Probably deserves another thread, but this is an interesting article.
https://www.bbc.com/news/articles/clynq459wxgo
I'm a big Wikipedia geek and one consistent page they do is "demographics of X country", and within that they list births and deaths each year.
The figures in a lot of countries are staggering. Not uncommon for a third less births from before Covid, some countries getting on for half the births from the early 2000s.
What is striking is that whilst far from universal, it is happening across the west, so it's hard to pin it down.
As an example:
Spain. 322,000 births in 2023. 520,000 births in 2008.
https://en.m.wikipedia.org/wiki/Demographics_of_Spain
Is there room in the World for another Farage?
This stuff annoys me. Why do politicians think they have any business in telling people to have children instead of leaving that decision to the individuals involved in raising them?
379 MPs voted to end the life of babies up to full term pregnancy yesterday. VILE SCUM, but we already knew that when they tried to silence and condone the rape of young girls.
I think we all know that Labour will have a lot of questions to answer on the grooming gangs inquiry, which is probably why they were reluctant to do it.
I don't think vile scum is appropriate at all, it's clearly an emotional topic. That said, it does strike me as a bit of a cultural war issue, and I'm unsure what the purpose of it was. The MP Tonia Antoniazzi said herself nothing changes.
If it truly is the case that someone could abort a healthy baby a week before it's due date then that obviously is outrageous, but I can't believe that's what's happened?

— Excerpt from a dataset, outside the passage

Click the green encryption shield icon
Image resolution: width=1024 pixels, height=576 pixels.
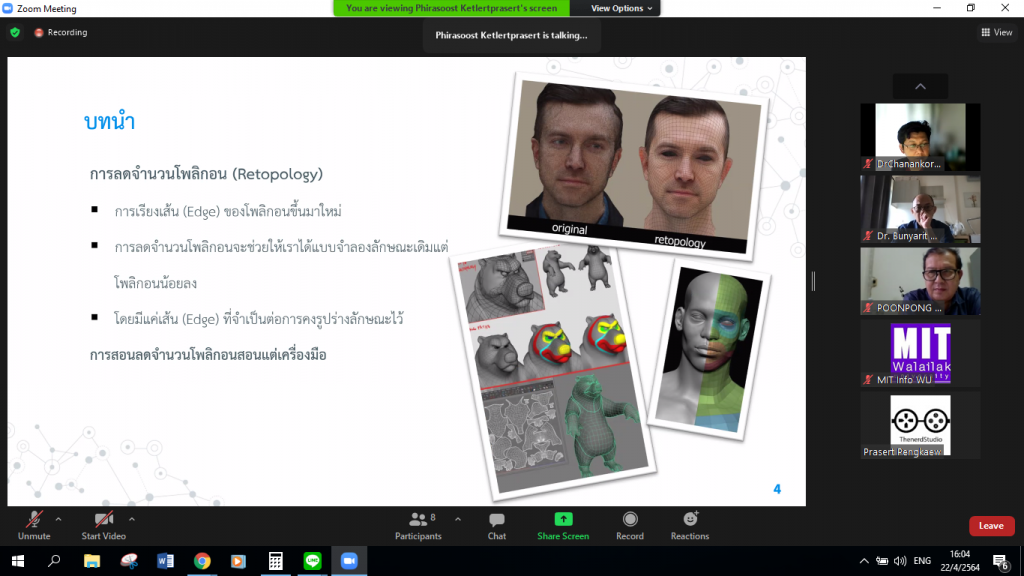tap(15, 32)
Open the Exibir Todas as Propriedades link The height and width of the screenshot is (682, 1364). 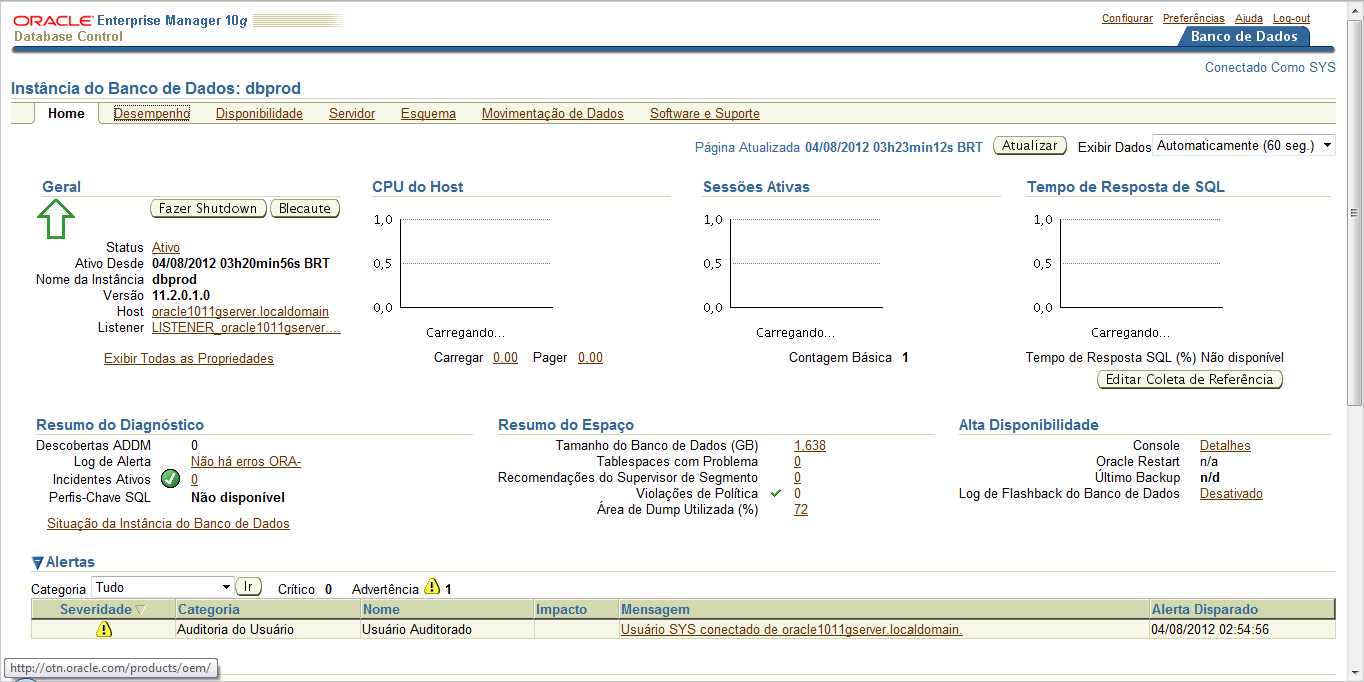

I don't think I agree with this change but it's certainly not a hill I'm going to die on any time soon in a 'real life' conversation.
It doesn't make sense to me to have a legal framework for abortion (which is built around the concept of viability) and then have consequence for breaching it.
I think my view on abortion is that it typically shouldn't happen past when a foetus is potentially viable, if anything the law should have moved again towards that than in the way it has. Rather than have the debate and present their argument, they seem to have skirted around it.
'June 2023, Carla Foster was sentenced to 28 months in prison for terminating a pregnancy between 32 and 34 weeks. She had obtained pills supplied in good faith, after a remote consultation during lockdown.
A month later, her sentence was reduced to 14 months and suspended. Sitting at the court of appeal, Dame Victoria Sharp said Foster’s was “a case that calls for compassion, not punishment”'
So it sounds like she lied to a doctor, potentially put his livelihood in jeopardy and then aborted her baby between 32 and 34 weeks. At 32 weeks it's a baby, this is wrong.
As for the compassion argument, I get it but is the criminal justice system built around that?
Happy to be proved completely wrong but it doesn't really sit right with me.